Mais de 150 participantes de 40 nações africanas debateram como prevenir ébola, febre hemorrágica de Marburgo e a chamada varíola dos macacos entre outros; 75% das doenças humanas começam em animais.

Monica Grayley, da ONU News em Nova Iorque.

A Agência Internacional de Energia Atómica está a cooperar com países africanos para melhorar a saúde humana e animal no continente.

Na semana passada, mais de 150 pessoas incluindo vários especialistas reuniram-se sobre o tema com peritos em vida selvagem e veterinária para conter os surtos de enfermidades na região. O encontro ocorreu na sede da Aiea, em Viena, na Áustria.

Equipamentos

Na reunião participaram ainda representantes da Organização das Nações Unidas para Agricultura e Alimentação, FAO. A proposta é fortalecer a vigilância de doenças como ébola, as febres hemorrágicas do Marburgo e da Crimeia-Congo e a chamada varíola dos macacos.

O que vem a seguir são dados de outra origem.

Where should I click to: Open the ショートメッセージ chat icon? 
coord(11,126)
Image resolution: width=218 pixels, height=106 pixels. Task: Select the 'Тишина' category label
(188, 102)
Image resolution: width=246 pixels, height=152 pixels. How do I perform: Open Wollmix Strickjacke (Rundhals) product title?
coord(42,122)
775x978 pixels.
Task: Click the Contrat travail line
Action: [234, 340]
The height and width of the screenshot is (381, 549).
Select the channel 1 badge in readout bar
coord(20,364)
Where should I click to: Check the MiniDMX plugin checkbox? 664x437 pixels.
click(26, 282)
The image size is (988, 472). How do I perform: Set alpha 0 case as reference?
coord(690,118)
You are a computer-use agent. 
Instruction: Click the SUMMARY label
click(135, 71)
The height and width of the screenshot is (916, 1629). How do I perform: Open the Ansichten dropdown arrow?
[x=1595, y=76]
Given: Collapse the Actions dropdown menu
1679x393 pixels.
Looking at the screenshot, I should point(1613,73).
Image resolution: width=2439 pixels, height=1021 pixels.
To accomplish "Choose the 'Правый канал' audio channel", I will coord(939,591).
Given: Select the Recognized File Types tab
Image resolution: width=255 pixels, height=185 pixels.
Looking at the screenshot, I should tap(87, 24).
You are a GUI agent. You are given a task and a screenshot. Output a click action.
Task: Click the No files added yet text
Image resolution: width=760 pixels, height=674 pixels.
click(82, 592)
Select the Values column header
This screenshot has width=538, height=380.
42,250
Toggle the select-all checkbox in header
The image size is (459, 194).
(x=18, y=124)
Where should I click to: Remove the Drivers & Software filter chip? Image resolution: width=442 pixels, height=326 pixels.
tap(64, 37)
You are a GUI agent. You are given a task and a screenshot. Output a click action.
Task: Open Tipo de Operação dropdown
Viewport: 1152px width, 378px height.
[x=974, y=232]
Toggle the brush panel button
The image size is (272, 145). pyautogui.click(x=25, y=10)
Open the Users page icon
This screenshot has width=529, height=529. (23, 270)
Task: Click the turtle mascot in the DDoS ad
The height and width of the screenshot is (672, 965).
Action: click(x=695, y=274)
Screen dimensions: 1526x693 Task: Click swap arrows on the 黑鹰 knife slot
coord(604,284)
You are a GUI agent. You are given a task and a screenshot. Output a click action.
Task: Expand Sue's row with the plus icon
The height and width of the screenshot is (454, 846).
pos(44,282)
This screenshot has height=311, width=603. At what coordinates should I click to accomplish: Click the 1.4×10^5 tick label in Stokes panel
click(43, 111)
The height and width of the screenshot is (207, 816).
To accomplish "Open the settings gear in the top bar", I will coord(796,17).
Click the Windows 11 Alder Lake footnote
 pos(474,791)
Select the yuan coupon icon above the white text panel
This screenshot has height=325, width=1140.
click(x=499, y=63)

O projeto para unir forças entre as agências da ONU e os países africanos começou em 2014 durante o surto de ébola no oeste da África.

Com a formação, peritos em países africanos poderão detetar a doença com equipamentos de diagnóstico. A tecnologia nuclear permite ainda a identificação do vírus em apenas algumas horas.

Longo prazo

O diretor da Divisão de África da Aiea, Shaukat Abdulrazak, informou que ainda não se sabe quando e onde o próximo surto venha a ocorrer, mas segundo ele é fundamental que os países que possam ser atingidos, estejam preparados para o longo prazo.

Cerca de 75% das doenças humanas começam em animais. Mapear a prevalência do vírus na vida selvagem que migra entre fronteiras é um passo fundamental para combater o problema.